November 24, 2021 - 17:24 AMT
Scholar: U.S. should call out Azerbaijani aggression against Armenia

The United States should call out Azerbaijani aggression against Armenia to end the ongoing cycle of aggression, Michael Rubin, a scholar at the American Enterprise Institute, said in an article published on 19FortyFive on Sunday.

Rubin wrote the article after Azerbaijan's latest attack against Armenia proper at the point where Armenia is most narrow.

"While the Biden administration mantra is “diplomacy is back,” its inept diplomacy has poured fuel on the fire. The problem is a tendency to moral equivalence and false balance. Armenians and the Armenian Diaspora celebrated when the Biden administration formally recognized the Armenian Genocide. Two days, however, and without any forewarning to senators and representatives, Secretary of State Antony Blinken waived Section 907 of the Freedom Support Act. The waiver required that Blinken certify that the Azerbaijani government remained committed to settling its disputes with Armenia through diplomacy rather than military force. Azerbaijani dictator Ilham Aliyev, however, made clear that he viewed diplomacy with disdain. Not only did he humiliate the U.S. co-chair of the Minsk Group charged with brokering diplomacy, but he also repeatedly made territorial claims on Armenia proper. To waive Section 907 and allow aid to Azerbaijan was not only illegal under U.S. law, but also signaled to Aliyev that he could literally get away with murder," the scholar said.

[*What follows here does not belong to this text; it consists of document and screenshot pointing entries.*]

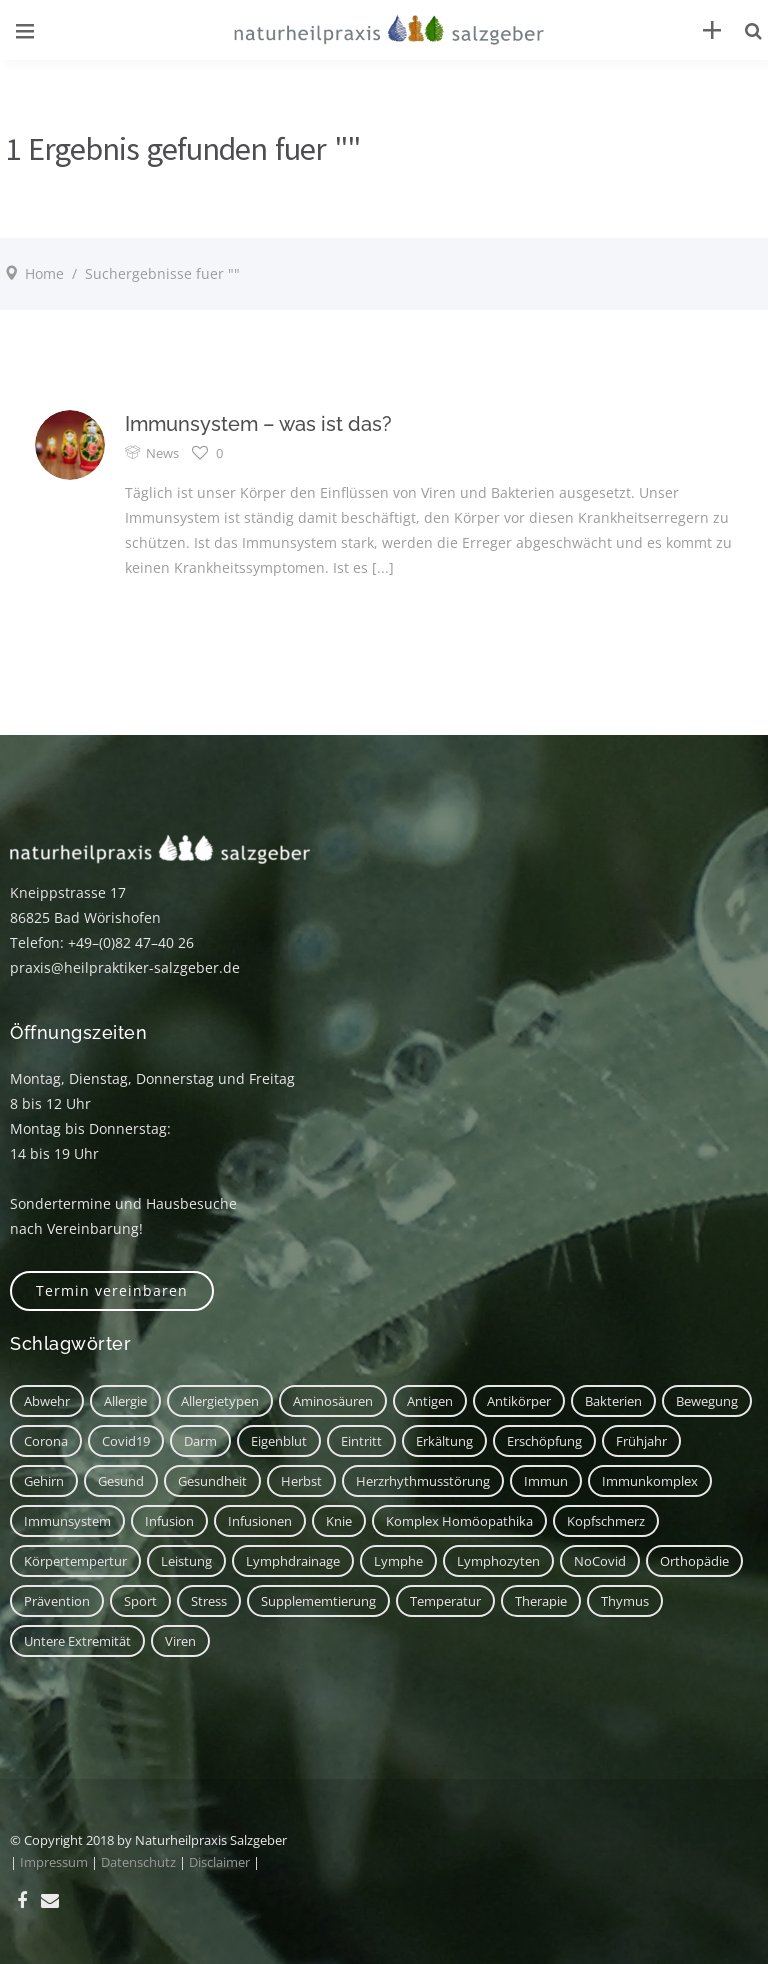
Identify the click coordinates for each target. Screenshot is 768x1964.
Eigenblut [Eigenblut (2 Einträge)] (279, 1441)
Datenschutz (138, 1862)
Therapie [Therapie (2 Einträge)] (541, 1601)
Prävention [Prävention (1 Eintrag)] (57, 1601)
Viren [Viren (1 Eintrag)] (180, 1641)
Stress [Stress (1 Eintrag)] (209, 1601)
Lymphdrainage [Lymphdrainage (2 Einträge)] (293, 1561)
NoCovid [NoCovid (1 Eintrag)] (600, 1561)
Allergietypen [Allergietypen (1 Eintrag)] (220, 1401)
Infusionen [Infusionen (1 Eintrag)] (260, 1521)
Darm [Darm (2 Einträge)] (200, 1441)
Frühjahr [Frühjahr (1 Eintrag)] (641, 1441)
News (162, 453)
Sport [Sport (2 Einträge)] (140, 1601)
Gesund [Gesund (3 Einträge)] (121, 1481)
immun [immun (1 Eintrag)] (546, 1481)
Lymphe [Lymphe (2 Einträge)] (398, 1561)
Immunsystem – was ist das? (258, 424)
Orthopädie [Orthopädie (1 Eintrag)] (694, 1561)
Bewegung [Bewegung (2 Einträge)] (707, 1401)
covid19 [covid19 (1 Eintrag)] (126, 1441)
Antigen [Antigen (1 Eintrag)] (430, 1401)
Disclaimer (219, 1862)
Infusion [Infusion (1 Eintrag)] (169, 1521)
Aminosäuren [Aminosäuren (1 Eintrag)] (333, 1401)
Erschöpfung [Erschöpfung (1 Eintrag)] (544, 1441)
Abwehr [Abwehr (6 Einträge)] (47, 1401)
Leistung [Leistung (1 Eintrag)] (186, 1561)
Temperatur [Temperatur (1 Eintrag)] (445, 1601)
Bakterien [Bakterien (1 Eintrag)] (613, 1401)
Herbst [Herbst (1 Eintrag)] (301, 1481)
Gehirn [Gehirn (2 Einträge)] (44, 1481)
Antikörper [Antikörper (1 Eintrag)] (519, 1401)
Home (44, 273)
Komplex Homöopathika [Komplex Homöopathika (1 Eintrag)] (459, 1521)
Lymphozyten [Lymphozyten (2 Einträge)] (498, 1561)
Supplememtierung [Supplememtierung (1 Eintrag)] (318, 1601)
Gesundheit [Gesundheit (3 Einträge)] (212, 1481)
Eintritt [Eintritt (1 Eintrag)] (361, 1441)
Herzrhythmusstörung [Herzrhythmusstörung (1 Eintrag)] (423, 1481)
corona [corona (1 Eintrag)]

"Diplomacy will never constrain dictators if they believe they face no consequence for their failure to abide by it. Parts of the border may be murky, but the Azerbaijani assault was into territory that was not under any credible dispute. Unless Blinken calls out Azerbaijani aggression, revokes the Section 907 waiver, and slaps Global Magnitsky Act sanctions on Aliyev and his top family members for their corruption, cultural desecration, and human rights violations, then Aliyev will only repeat the cycle of aggression. This would not only destabilize Armenia, put its people at risk for further genocide, and undermine its turn toward democracy, but it would also provide Russia an excuse to cement its grip over the region."